This article provides step-by-step details for how to create a Linux cron job (crontab) that emails you a complete directory listing of your website files. This article is part of the series that begins at Website security: what to do after your site is hacked, and how to prevent it.

You might not have direct (shell) access to Linux on your webserver to create a directory listing, especially if you are on shared hosting, but you can create a cron job that will do it. It is the Linux equivalent of the MSDOS command dir /s.

It is a good idea to create a listing like this occasionally at times when the entire website is known-good. If at a later date you have reason to doubt the site's integrity, you can use your earlier known-good listing to help identify files that have been modified, added, deleted, or that have incorrect permission settings. 

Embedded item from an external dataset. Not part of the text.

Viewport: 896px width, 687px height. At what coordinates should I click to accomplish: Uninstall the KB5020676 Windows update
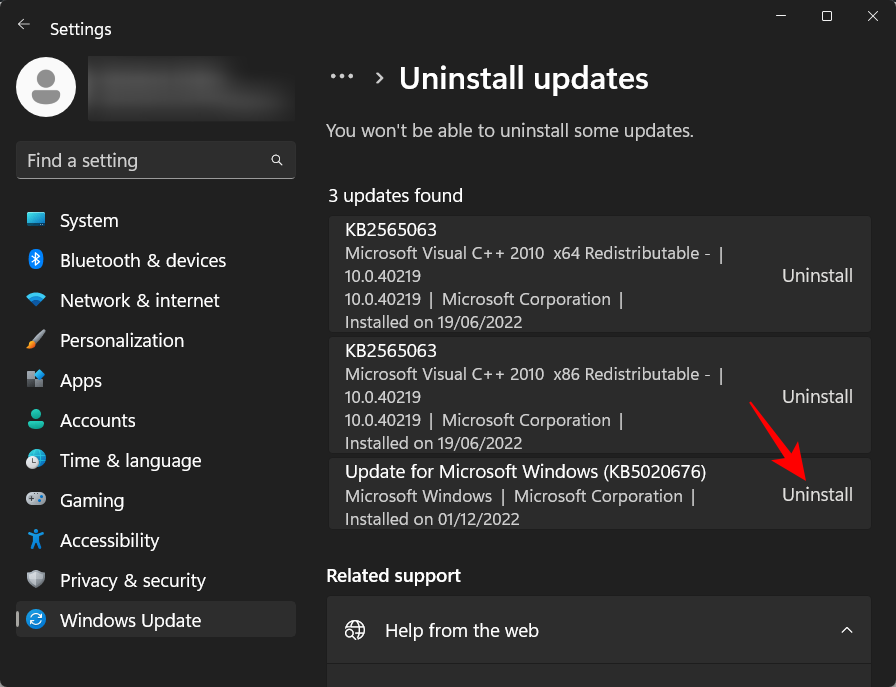coord(817,494)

  1. Go to cPanel > Cron jobs > Standard.
  2. (First, if you are doing this as part of a website compromise investigation, make sure any cron jobs that are displayed are ones you created. If you find unauthorized ones, copy the command lines and email addresses for later reference, and then delete the jobs.)
  3. Enter the email address where you want the output from your cron job sent.
  4. Enter the command line to run. The switches are case-sensitive, so use exactly this capitalization:
    ls -1aFlqR --full-time 
    Here it is in upper case to make the letters distinct, but this command is NOT the same as the one above. Don't use it: LS -1AFLQR.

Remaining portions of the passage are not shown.